I'm working on an MCMC algorithm for a machine learning project that simulates an adaptive system using a reaction-diffusion SSA framework to build model structure (reactions via Green's rjMCMC) and refine parameters (diffusion via standard MCMC). I've been able to show that the proposal process is irreducible, positive recurrent, and aperiodic (i.e., ergodic) but I don't know how to show that it follows detailed balance. I would like to demonstrate that the approach I'm pursuing will converge to the posterior of interest before I proceed.

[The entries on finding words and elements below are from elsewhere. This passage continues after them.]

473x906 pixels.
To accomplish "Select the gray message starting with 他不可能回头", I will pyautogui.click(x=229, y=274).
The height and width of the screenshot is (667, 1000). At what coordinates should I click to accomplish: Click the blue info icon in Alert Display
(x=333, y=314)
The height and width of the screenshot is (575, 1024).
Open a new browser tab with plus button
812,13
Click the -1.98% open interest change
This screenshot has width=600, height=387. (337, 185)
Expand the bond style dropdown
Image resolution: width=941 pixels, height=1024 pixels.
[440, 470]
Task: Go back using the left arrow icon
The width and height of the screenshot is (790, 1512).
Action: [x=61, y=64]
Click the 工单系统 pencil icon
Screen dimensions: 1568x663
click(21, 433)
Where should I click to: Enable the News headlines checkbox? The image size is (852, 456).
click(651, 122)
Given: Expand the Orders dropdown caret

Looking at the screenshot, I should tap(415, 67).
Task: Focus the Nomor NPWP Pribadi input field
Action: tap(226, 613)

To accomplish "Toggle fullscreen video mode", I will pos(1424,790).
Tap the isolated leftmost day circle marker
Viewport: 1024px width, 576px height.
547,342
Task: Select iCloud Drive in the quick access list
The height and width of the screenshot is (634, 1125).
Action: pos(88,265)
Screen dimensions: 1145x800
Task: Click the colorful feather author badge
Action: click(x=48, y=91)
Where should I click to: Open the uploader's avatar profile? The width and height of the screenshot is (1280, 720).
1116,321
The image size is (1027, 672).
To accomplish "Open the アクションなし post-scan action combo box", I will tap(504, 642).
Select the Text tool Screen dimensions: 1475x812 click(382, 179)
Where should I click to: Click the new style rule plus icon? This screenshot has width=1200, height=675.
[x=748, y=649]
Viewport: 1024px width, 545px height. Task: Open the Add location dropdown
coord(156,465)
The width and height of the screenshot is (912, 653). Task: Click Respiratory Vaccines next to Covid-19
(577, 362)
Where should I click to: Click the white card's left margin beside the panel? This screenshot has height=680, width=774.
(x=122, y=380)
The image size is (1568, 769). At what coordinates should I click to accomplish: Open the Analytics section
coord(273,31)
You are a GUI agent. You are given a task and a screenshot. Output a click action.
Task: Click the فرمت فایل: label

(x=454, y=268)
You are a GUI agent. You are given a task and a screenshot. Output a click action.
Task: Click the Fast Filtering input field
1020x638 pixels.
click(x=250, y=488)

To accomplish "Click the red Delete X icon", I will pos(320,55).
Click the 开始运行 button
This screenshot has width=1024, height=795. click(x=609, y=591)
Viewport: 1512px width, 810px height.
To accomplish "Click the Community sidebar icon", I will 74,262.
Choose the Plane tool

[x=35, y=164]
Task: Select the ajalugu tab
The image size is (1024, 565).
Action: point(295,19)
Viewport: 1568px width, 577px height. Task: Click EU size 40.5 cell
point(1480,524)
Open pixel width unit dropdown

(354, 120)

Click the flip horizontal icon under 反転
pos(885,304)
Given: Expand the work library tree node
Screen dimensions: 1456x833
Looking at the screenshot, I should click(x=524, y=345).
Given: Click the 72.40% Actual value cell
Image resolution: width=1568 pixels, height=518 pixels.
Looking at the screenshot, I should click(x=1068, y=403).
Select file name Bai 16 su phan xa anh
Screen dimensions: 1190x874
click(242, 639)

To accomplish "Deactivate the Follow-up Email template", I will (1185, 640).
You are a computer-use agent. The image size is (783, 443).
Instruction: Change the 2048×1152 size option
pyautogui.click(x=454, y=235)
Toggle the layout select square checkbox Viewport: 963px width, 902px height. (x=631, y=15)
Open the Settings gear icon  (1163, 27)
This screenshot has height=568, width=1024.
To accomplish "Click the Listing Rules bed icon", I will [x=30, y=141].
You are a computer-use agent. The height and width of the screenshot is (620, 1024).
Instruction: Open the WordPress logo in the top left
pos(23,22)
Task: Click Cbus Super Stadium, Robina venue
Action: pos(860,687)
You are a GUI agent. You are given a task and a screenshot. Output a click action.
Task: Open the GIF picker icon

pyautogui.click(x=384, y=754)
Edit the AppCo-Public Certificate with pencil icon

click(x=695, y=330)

I've read elsewhere that ergodicity is a sufficient condition for a proposal for M-H MCMC (e.g., https://jellis18.github.io/post/2018-01-02-mcmc-part1/), but other sites (e.g., https://en.wikipedia.org/wiki/Metropolis%E2%80%93Hastings_algorithm) that provide a "formal derivation" list two requirements: (1) existence and (2) uniqueness of a stationary distribution. Under (2), this site lists ergodicity as sufficient, but under (1) it lists detailed balance as sufficient. My understanding was that ergodicity implied both the existence and uniqueness of a stationary distribution, and moreover that this stationary distribution would be the limiting distribution. Here is my question: why is detailed balance listed separately from ergodicity as a requirement for the M-H MCMC proposal when it would appear that ergodicity would satisfy the two requirements? What am I missing here?
Thank you for your time and thoughts.
I can't give you a nuanced theoretical account of the interplay of the conditions underlying convergence of the Metropolis-Hastings MCMC algorithm, as Casella and Robert have done a better job than I ever could in Chapter 6 of "Monte Carlo Statistical Methods", if you want an account using some machinery in stochastic processes. I'm also certain that other members on this website could illustrate the nuances much more fluently than I could.
To the best of my introductory knowledge on MCMC, and also experience with time-series, the most plausible explanation I have for your query on why the detailed balance conditions are not just redundant in light of ergodicity requirements is that ergodicity can be difficult to assess* (although you have already established it in your context).
From a practitioner's perspective rather than someone concerned with the rigorous technicalities of how it all fits together, I refer you to Kevin Murphy's "Machine Learning: A Probabilistic Perspective", section 17.2.3.4 for the detailed balance conditions in Markov Chains, and on their utility here. And also p375 of David MacKay's "Information Theory, Inference and Learning Algorithms" here. Both those expositions are introductory, whilst the Casella and Robert book is a little more involved.
*That's why in some introductory monographs on time-series for practitioners, ergodicity is often not covered, or given a passing mention at best, and instead we check for stationarity (even though the historical roots of the development of time-series in communications engineering was motivated by ergodic theory and statistical mechanics e.g. here).